Now, we are going to calculate how many accounts exist in each district and the mode. As we can see from the output of the following snippets of code, the district where the highest number of accounts are registered in is district 1, having 3.6 times the number of accounts as the next district. In fact the boxplot shows that there are 7 outliers (districts 1, 70, 74, 54, 64, 72, 68), given that the average district has 58 accounts, the first quartile is at 42 and the third quartile is at 53 which gives an interquartile range of 11. These districts will skew the data if no correction is done.

In [None]:
# plot the distribution of accounts in each district
district_values = account_df['district_id'].value_counts()
ax = district_values.sort_values(ascending=False).plot.bar(
    title='district_id',
    legend=True,
    xlabel='district id',
    ylabel='number of accounts in district',
    figsize=(20, 3)
)
ax.bar_label(ax.containers[0])
plt.show()

In [None]:
# compute the mode of the district_id (the district with the highest number of accounts)
account_df['district_id'].mode()

In [None]:
# compute the count, mean, standard deviation, minimum and maximum and quartiles for the number of accoutns in each district
acc_description = district_values.describe()
acc_description

In [None]:
# draw a boxplot of the number of accounts in each district to show the outliers
account_df['district_id'].value_counts().plot.box()

Now, we are going to calculate the mode of the issuance column which shows that the most common frequency for issuance of bank statements is `monthly issuance`, with 4167 occurrences. Other types of issuance include `weekly issuance` with 240 entries and `ìssuance after transaction` with 93 entries.

In [None]:
# calculate the most common frequency for issuance of bank statements
account_df['frequency'].mode()

In [None]:
# draw a barplot of the number of occurrences of each frequency
freq_values = account_df['frequency'].value_counts()
ax = freq_values.sort_values(ascending=False).plot.bar(
    title='frequency',
    legend=True,
    xlabel='frequency',
    ylabel='number of accounts with frequency',
)
ax.bar_label(ax.containers[0])
plt.show()

## Relation `client`
We are now going to open the client table and look at its first few lines. 

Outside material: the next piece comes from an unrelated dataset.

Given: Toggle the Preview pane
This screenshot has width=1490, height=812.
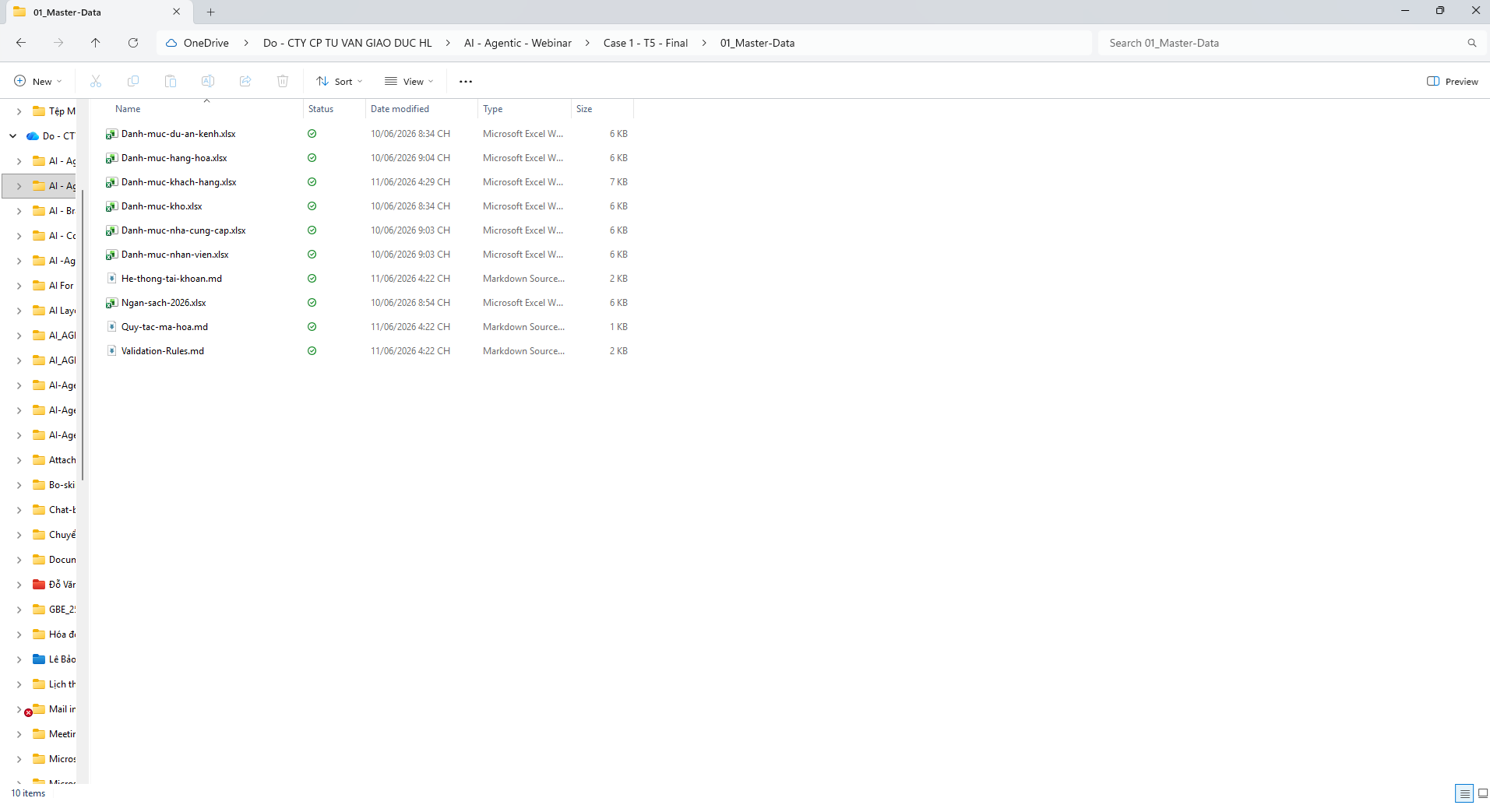Looking at the screenshot, I should click(1452, 81).
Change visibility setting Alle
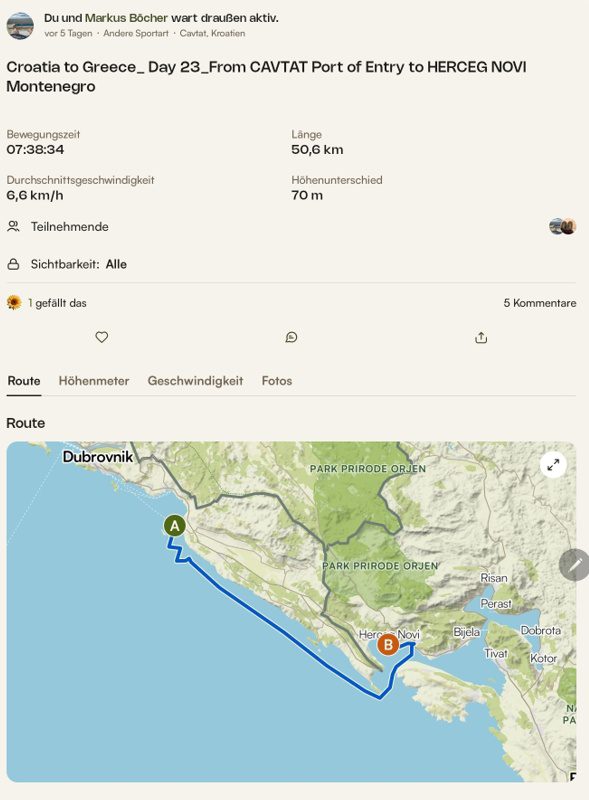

As we can see this table only contains numerical variables: the ID of the client and the district where they live, as well as a birth number which not only encodes the client's birth date but also their gender (for men, the format is YYMMDD and for women, the format is YYMM+50DD). 

In [None]:
# show the first few lines of the dataframe
client_df = pd.read_csv('./data/client.csv', sep=';')
client_df.head()

Now, we are going to check for null values in the client table. The output of the following snippets of code shows there are no such values and that there are no repeated clients.

In [None]:
# show how many null values each column has
client_df.isna().sum()

In [None]:
# show the number of duplicate values in the client_id column
client_df['client_id'].duplicated().any()

In [None]:
# compute the count, mean, standard deviation, minimum and maximum and quartiles for the number of clients in each district
client_df['district_id'].value_counts().describe()

## Relation `disposition`
We are now going to open the disposition table and look at its first few lines. 

As we can see this table contains numerical variables: the ID of the client and of the account, as well as the disposition ID. This table also contains a categorical variable containing the type of disposition (`OWNER`, `DISPONENT`). This table contains no null values. There are 4500 owners and 869 disponents.

In [None]:
# show the first few lines of the dataframe
disp_df = pd.read_csv('./data/disp.csv', sep=';')
disp_df.head()

In [None]:
# show how many null values each column has
disp_df.isna().sum()

In [None]:
# show the types of disponent in the dataset
disp_df['type'].unique()

In [None]:
# draw a barplot of the number of occurrences of each disposition type
type_values = disp_df['type'].value_counts()
print(type_values)
ax = type_values.sort_values(ascending=False).plot.bar(
    title='district_id',
    legend=True,
    xlabel='district id',
    ylabel='number of disponent types',
)
ax.bar_label(ax.containers[0])
plt.show()

## Relations `transaction` and `permanent order`
The permanent order relation is included in the transaction table, specifically, in rows that contain the two-letter code of the destination bank of a transaction. Other rows that do not correspond to permanent orders do not contain these attributes, which explains the large number of null values in this table.
This relation is split between two tables, a dataset for training purposes and another one for testing purposes. However for the purpose of this analysis we will append them together.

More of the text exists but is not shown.